Die Katze starb, ein gutmütiger Kater aus dem Tierheim trat an ihre Stelle, auch er starb nach etlichen glücklichen Jahren. Jetzt ist eine ziemlich distinguierte Tigerlady unsere Hauskatze.

 

Und da, nach all den Jahren, stand es plötzlich wieder vor der Gartentür, das Mädchen, mit seinem schwarzen Wuschelkopf, den grossen dunklen Augen, dem ernsten Gesicht und der roten Umhängetasche. Und schon kam die Frage: Wo ist die Katze?

 

«Ich sehe sie gerade nirgends, das kann dauern, bis sie kommt. Sie macht drum, was sie will», sagte ich freundlich. «Kannst ja morgen wieder vorbeikommen und schauen, ob sie da ist.»

 

Das Kind lächelte mich an und zog grusslos seines Wegs. Aber... was war das soeben? Unsere Söhne sind mittlerweile erwachsen. Das Mädchen ist noch immer fünf.

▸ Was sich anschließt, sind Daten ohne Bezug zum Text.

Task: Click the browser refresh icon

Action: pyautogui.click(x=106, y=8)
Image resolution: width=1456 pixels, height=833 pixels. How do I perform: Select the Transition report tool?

Seither ist so viel Zeit vergangen, so viel geschehen, so viel gesagt und getan worden, so viel Schönes und Schwieriges, Heiteres und Herausforderndes – und ich, ich bin langsam in ein schwebendes Übergangsalter hineingeglitten, in die zweite Hälfte der Fünfziger, mit der Aussicht, bald sechzig und definitiv ein «reiferer», ja «älterer» Herr zu werden, wenn ich auch noch weit davon entfernt bin, mich so zu fühlen... Die unsterbliche Zeit meiner Jugend, das war doch erst gestern, oder nicht?

 

Und jetzt dieses aus einem früheren Lebensabschnitt geheimnisvoll aufgetauchte Mädchen. Eigentlich müsste es zwanzig sein, aber es ist immer noch fünf. Es erinnert mich daran, dass meine Zeit verweilen möchte, obwohl sie gnadenlos eilt und eilt. Nur die Erinnerungen bleiben ewig jung. Wie das Mädchen vorhin, das schon vor fünfzehn Jahren fragte: Wo ist die Katze?